PCW are working intensely in poor parts of the district trying to find surrogate parents for hundreds of AIDS orphans. "We start by identifying the children while the parents are still alive, this makes the process easier," Yasmin Rajah, co-ordinator of the orphans programme at PCW told IRIN. She added that the project works with between 300 and 400 orphaned children a year, 80-90 percent of whom have no parents due to HIV/AIDS. Placing these children in foster care is fraught with difficulties and PCW works to support foster parents and identify and train potential carers.
"With particular children who are orphaned we look within the family and try and identify someone to foster, then a lot of work is needed in explaining what it's all about, because to many people fostering is still a foreign concept," Rajah said. After screening by social workers (genuine carers have to be separated from those in it for the money), the carers are trained and offered counselling around bonding with a child with a terminal illness. Before, orphans would be automatically absorbed into an extended family, but this network is rapidly being eroded by AIDS.
"Finding appropriate carers in the community unrelated to the orphaned child is proving very difficult," Rajah said. That's where the PCW support group comes, providing information, resources and support to potential foster carers. "There's still a stigma and a lot of ignorance around fostering an AIDS orphan, and we're battling to eradicate this," Nozuko Majola of Durban AIDS Foundation told IRIN. Placing older children orphaned by AIDS remains a big problem for PCW, Rajah says, and babies are fairly easy to find homes for, but getting fostering for older brothers and sisters is often impossible.

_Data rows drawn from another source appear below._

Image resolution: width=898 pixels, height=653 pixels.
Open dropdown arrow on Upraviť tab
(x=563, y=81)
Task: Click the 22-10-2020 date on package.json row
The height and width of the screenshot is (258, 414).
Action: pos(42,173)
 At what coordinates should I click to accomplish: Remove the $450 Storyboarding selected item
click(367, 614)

"That's sometimes when we have to separate the kids and its very traumatic," Rajah added. The institutionalisation of orphaned children remains a last resort for PCW social workers: "Nothing replaces the family, kids from children's homes generally have so many more problems in later life, so our whole orientation is about keeping these orphans in a family type structure within a community they know or relate to," Rajah said.
In Guguletu, a desperately poor township on the Cape Flats, unofficial figures suggest 20 percent of pregnant women are HIV positive. Alan Jackson, CEO of Cape Town Child Welfare, told IRIN that greater Cape Town is facing a major crisis due to the AIDS pandemic; "The growing incidence of child-headed households, child abuse and neglect, street children and crime point to the enormity of the AIDS orphan problem," he said. Jackson believes that, given the scale of the problem, traditional first world models of care such as adoption, institutional and foster care are no longer sufficient.

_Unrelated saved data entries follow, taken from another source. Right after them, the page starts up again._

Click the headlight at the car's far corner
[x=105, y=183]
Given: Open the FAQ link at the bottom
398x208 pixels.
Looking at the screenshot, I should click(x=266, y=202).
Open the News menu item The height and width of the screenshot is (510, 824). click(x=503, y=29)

Along with income generating schemes, his organisation launched a successful project to reduce frightening levels of child abuse in Guguletu. Known as Isolabantwana ("Eye on the Children"), the scheme centres around training and supporting local people to identify and stop child abuse. "Isolabantwana empowered the community to deal with child abuse by giving local people legal powers as well as support, we want to extend this successful model to try and cope with the growing AIDS orphan problem," Jackson said. Plans include working through existing community structures to care for orphans on a street-by-street basis. "Having the anti-child abuse system in place in a community is a great asset, orphans are less vulnerable and more informal care structures can work," he added.